3,000 Miles Away: An American’s Perspective on the Election

Article by Stefanie Dyga

Sitting here on my couch still reeling at the election results, as many are.  I know I’m not alone. Love has permeated (almost) every aspect of my life this week as I continue to talk with others and discuss everything that’s happened. We have hugged and sat together and created safe spaces. It’s been a whirlwind, and I’m emotionally and physically drained. As an American, I am absolutely terrified having Donald Trump as a President. I have never felt panic like this. It’s found its way down to my very core and I am in a state of shock as I’ve been for several nights. The election is still bitter on my tongue and I wish I could get the taste of this past week out of my mouth. But I can’t, because this is a reality now.
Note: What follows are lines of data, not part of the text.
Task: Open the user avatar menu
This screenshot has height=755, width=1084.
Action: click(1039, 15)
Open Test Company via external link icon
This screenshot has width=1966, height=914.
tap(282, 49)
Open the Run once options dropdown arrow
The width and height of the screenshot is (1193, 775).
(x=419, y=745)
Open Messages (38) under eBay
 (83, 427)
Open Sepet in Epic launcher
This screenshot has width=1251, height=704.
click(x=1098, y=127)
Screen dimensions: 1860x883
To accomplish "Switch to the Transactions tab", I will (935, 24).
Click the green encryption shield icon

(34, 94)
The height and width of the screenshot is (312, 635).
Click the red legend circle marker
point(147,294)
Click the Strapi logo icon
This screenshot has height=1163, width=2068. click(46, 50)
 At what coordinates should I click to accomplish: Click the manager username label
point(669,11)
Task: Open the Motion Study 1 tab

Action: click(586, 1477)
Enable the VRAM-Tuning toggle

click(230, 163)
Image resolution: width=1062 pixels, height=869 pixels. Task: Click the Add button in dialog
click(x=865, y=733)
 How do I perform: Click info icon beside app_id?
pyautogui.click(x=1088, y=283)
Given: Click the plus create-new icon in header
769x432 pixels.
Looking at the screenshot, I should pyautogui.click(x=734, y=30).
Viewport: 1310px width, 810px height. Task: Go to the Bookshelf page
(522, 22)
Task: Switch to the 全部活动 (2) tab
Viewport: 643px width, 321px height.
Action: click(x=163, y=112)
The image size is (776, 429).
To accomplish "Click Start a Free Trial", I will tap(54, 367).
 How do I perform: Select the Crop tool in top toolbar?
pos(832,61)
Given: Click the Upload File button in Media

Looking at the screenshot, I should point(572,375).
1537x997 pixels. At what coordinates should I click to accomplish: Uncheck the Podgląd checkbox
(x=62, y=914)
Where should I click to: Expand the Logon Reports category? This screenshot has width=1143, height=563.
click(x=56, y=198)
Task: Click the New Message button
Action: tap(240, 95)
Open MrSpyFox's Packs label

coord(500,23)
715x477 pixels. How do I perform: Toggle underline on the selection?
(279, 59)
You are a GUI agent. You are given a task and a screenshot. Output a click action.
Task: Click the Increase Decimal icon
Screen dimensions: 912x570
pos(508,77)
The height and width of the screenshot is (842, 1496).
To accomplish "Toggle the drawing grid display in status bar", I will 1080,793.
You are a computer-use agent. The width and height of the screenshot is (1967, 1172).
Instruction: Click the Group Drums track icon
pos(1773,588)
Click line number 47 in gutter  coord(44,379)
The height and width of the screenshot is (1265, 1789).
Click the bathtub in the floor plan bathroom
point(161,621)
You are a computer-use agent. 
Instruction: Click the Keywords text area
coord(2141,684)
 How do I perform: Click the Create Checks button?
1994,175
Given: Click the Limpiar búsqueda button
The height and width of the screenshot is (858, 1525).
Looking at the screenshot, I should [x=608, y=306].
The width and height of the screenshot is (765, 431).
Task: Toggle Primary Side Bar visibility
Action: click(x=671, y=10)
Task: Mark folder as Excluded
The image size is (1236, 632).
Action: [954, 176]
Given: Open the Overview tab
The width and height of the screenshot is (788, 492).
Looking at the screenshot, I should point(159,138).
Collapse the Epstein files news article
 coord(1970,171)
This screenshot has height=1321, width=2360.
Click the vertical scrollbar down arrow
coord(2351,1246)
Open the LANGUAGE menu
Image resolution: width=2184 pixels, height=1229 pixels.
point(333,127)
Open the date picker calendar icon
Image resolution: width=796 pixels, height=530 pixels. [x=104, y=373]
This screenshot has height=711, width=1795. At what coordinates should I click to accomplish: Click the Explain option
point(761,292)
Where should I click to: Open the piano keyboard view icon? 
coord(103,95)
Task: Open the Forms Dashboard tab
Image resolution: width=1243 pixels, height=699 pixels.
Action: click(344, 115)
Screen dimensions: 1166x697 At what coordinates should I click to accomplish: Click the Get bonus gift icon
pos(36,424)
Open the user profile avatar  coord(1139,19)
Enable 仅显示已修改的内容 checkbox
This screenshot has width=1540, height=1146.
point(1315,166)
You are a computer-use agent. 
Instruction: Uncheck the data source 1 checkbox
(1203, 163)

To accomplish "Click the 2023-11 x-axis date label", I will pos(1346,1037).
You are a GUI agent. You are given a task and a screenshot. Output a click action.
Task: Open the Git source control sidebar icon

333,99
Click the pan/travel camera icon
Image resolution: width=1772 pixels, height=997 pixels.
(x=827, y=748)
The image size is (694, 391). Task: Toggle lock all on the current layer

I have cried many, many tears and watched as others around me did the same. On November 10th, America lost a President that stood for integrity, dignity, and acceptance and he is being replaced with a man who is the exact opposite.

 

This reaction from so many of us is different from any other election…it is one of despair, and above, all fear. We are not crying because we lost; it is not that simple. We are crying because we are scared. We are crying because half of the United States willingly checked the box next to a candidate who is the pure definition of racism, sexism, bigotry, and intolerance. He stands for hatred. We are crying because hate crimes are running rampant all over the country – Muslims’ hijabs are being ripped off, women are being publicly groped in the crotch by men, the Confederate flag is displayed all over the place, Muslims and Hispanic people are being told to leave the country. They are being told they will be deported. The KKK is holding a celebratory parade in North Carolina in December, with the current leader calling the day Trump won “the best day of his life.” America isn’t a safe place. I am scared. Millions are scared. It’s not about whether you’re a Democrat or a Republican; it’s about decency. The highest courts in the land put a stamp of approval on Trump’s various counts of sexual assault. He is due in court soon. Our future President is being put on trial for sexual assault, and half of the country believes that it’s okay, that it’s not a big deal. Protests have erupted in major cities all over and in other cities, too. This isn’t trivial. This isn’t to be ignored. These protests come as a direct result from the electing of a man who has the potential to harm millions of Americans. It is dangerous.

 

Things are starting to happen on my campus, too. The hate is spreading. The Saint Mary’s College freshman class was addressed because of the vicious bullying that has happened, and on day 2 no less. A Latina woman, after declaring her undocumented status and displaying pride and courage about it, was told (indirectly over social media) that she would be deported and sent back to where she came from. I’ve heard election snippets about the college across the street, the University of Notre Dame, and the atmosphere over there is hostile as well. This is not the first instance and it will not be the last. It’s happening everywhere, on college campuses all across the country. This cannot be ignored.

 

I don’t know what the future will hold. The next four years have the potential to be anything – and we have the power to change. We will continue to fight for peace in the face of adversity. I’ve seen many posts on social media blasting those who don’t support Trump, calling us “whiny” and “overemotional.” They’re saying we’re ungrateful and that we should just “accept it and move on.” We are not being overdramatic, and accepting open displays of racism and hatred is despicable. The country is in turmoil. I ask all of those calling us overemotional to take a step back and consider the hateful implications of this election. Look at the chaos that has erupted already, and Trump is not even in the White House yet. I will not stand for this candidate. I am strong and know what I believe in, which is a rock-solid foundation of diversity, love and acceptance.

 

I want everyone to know this: it is okay to cry. It is okay to scream. It is okay to not know how to react. Give yourself time to process, and don’t let anyone tell you how you should be feeling. I stand in solidarity with those oppressed, with those who feel too scared to speak up or even step outside their homes. Love. Love, love, love, and love some more. Let it spill off your tongue as you speak and fill up every room you enter. That is what we need right now. That is how we get through, how we cope with something like this. We will continue to fight for what’s right, and I encourage all of you, even those overseas, to do the same. Love trumps hate. He is not my President. He is never my President.